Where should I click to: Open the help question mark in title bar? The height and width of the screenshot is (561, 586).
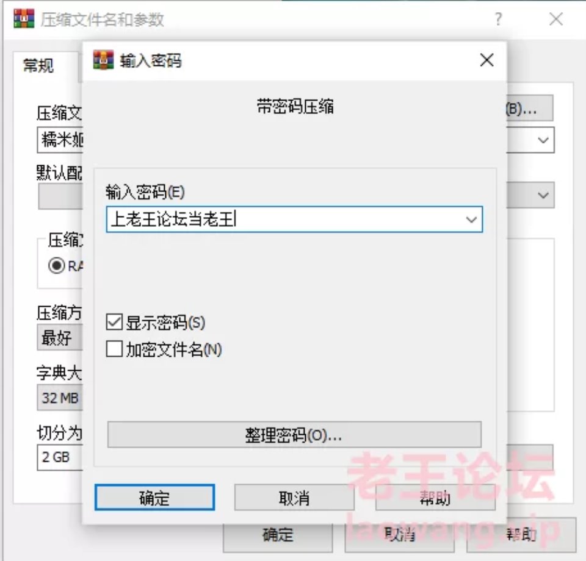498,19
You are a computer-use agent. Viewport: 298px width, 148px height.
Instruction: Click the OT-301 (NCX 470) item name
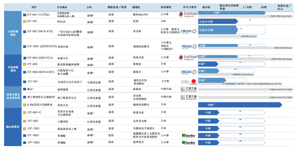(40, 31)
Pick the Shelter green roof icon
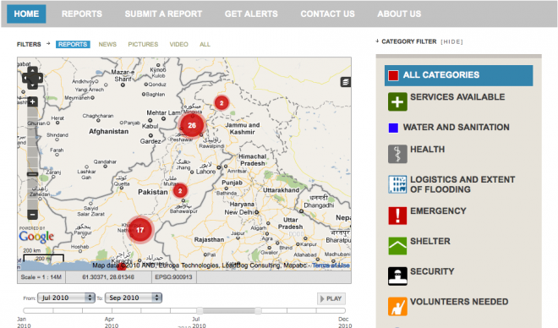This screenshot has height=328, width=558. (397, 246)
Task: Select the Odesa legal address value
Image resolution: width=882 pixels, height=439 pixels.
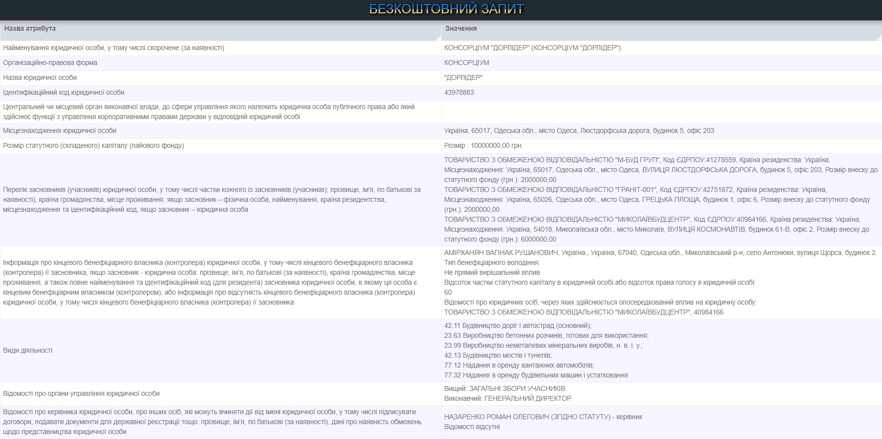Action: (579, 131)

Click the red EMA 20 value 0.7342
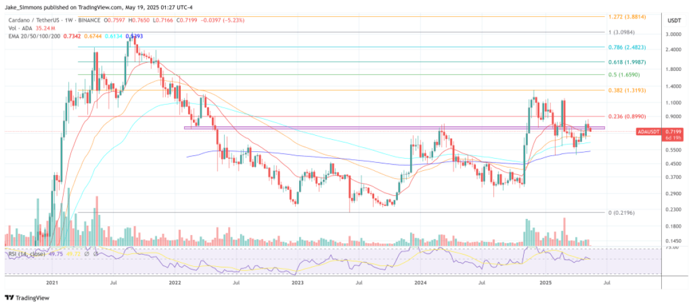tap(77, 36)
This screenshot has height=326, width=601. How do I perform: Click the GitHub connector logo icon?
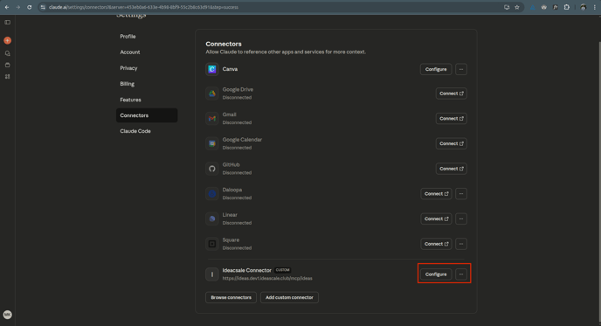click(x=212, y=169)
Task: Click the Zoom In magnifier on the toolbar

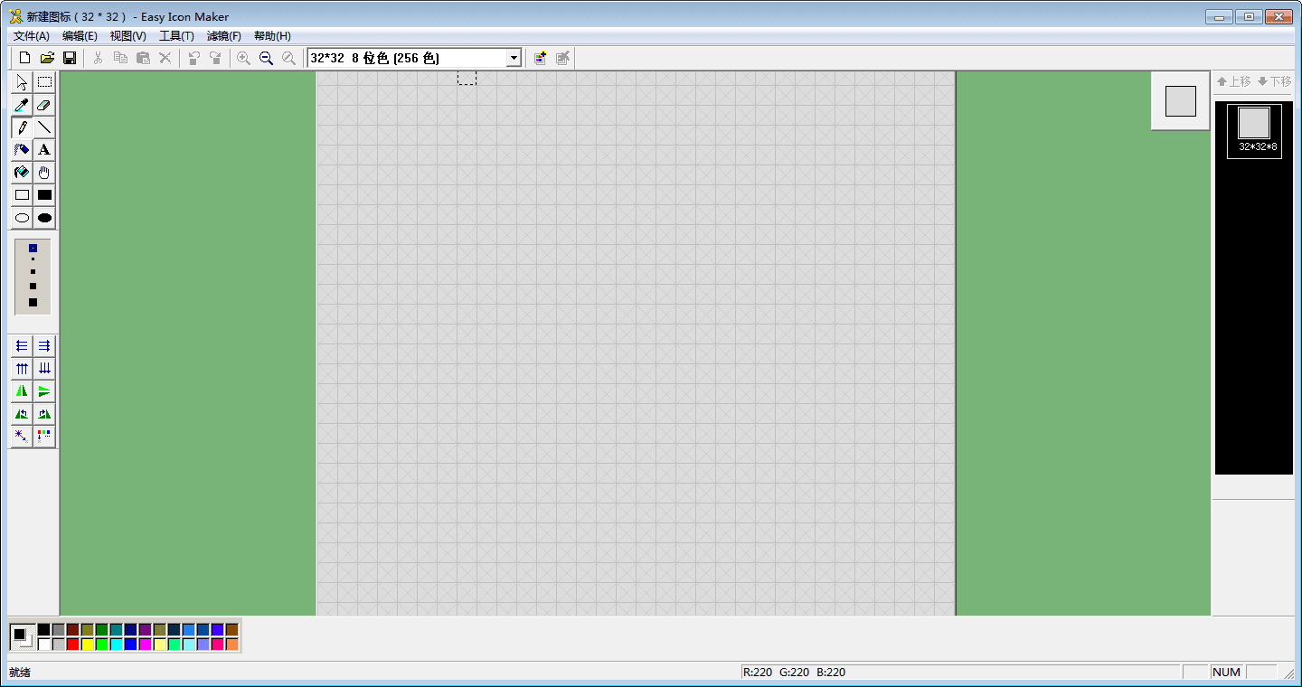Action: (x=244, y=58)
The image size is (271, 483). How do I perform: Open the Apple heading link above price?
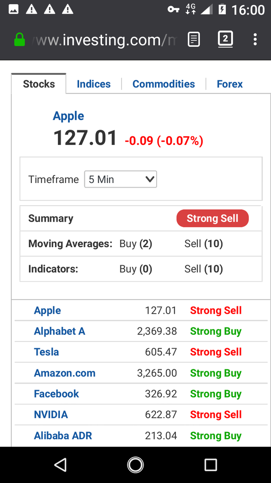tap(68, 116)
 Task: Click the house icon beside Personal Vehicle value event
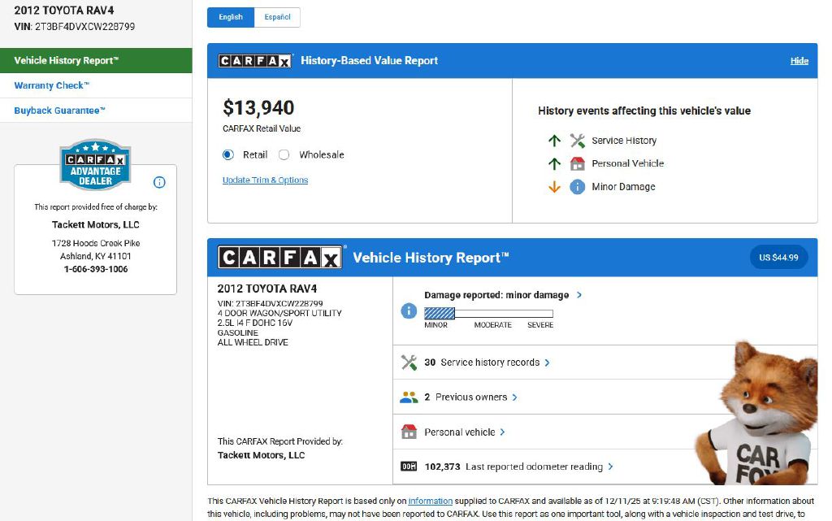(578, 163)
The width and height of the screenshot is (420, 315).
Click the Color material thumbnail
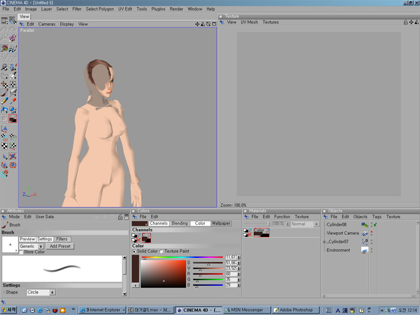tap(261, 233)
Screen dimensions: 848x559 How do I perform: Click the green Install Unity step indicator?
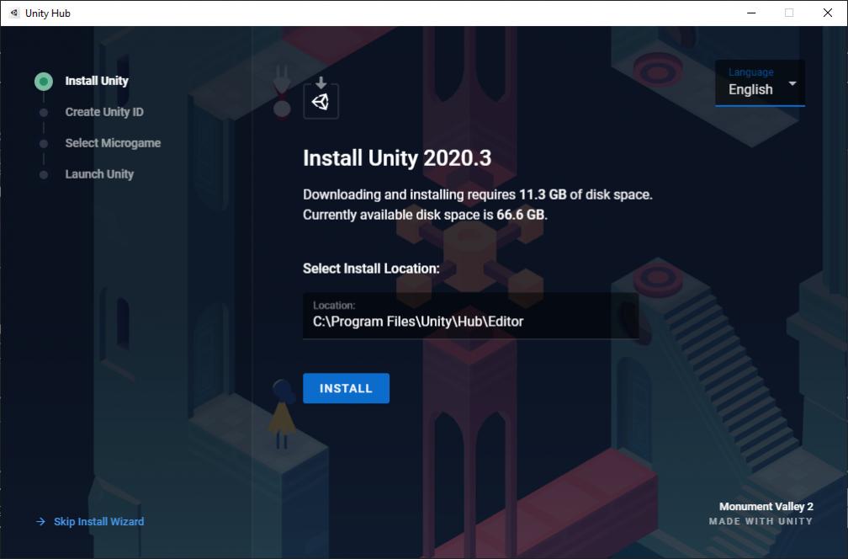pos(43,81)
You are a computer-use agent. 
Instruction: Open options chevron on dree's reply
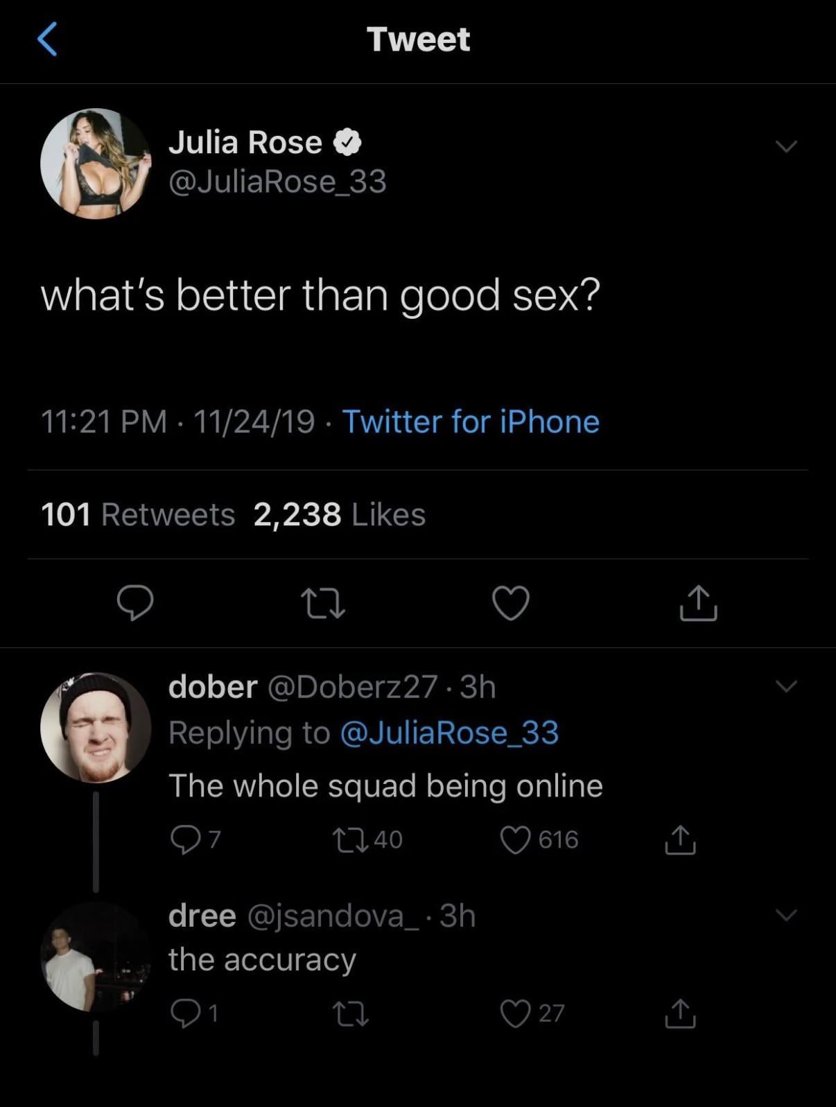[x=786, y=915]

------------------------------------

[DIRECTIONS]
When you repeat the data, keep it exact and drop every picture.

[WRITTEN ANSWER]
Where should I click to: Open the help question mark in title bar? The height and width of the screenshot is (561, 586).
498,19
You are a computer-use agent. Viewport: 298px width, 148px height.
Instruction: Click the OT-301 (NCX 470) item name
(40, 31)
Pick the Shelter green roof icon
This screenshot has height=328, width=558. (397, 246)
Task: Select the Odesa legal address value
Image resolution: width=882 pixels, height=439 pixels.
Action: (579, 131)

Click the red EMA 20 value 0.7342
tap(77, 36)
This screenshot has height=326, width=601. How do I perform: Click the GitHub connector logo icon?
click(x=212, y=169)
Task: Click the Zoom In magnifier on the toolbar

Action: (x=244, y=58)
The image size is (271, 483). How do I perform: Open the Apple heading link above price?
tap(68, 116)
 Task: Click the house icon beside Personal Vehicle value event
(578, 163)
The width and height of the screenshot is (420, 315).
Click the Color material thumbnail
tap(261, 233)
Screen dimensions: 848x559 How do I perform: Click the green Install Unity step indicator?
pos(43,81)
You are a computer-use agent. 
Instruction: Open options chevron on dree's reply
[x=786, y=915]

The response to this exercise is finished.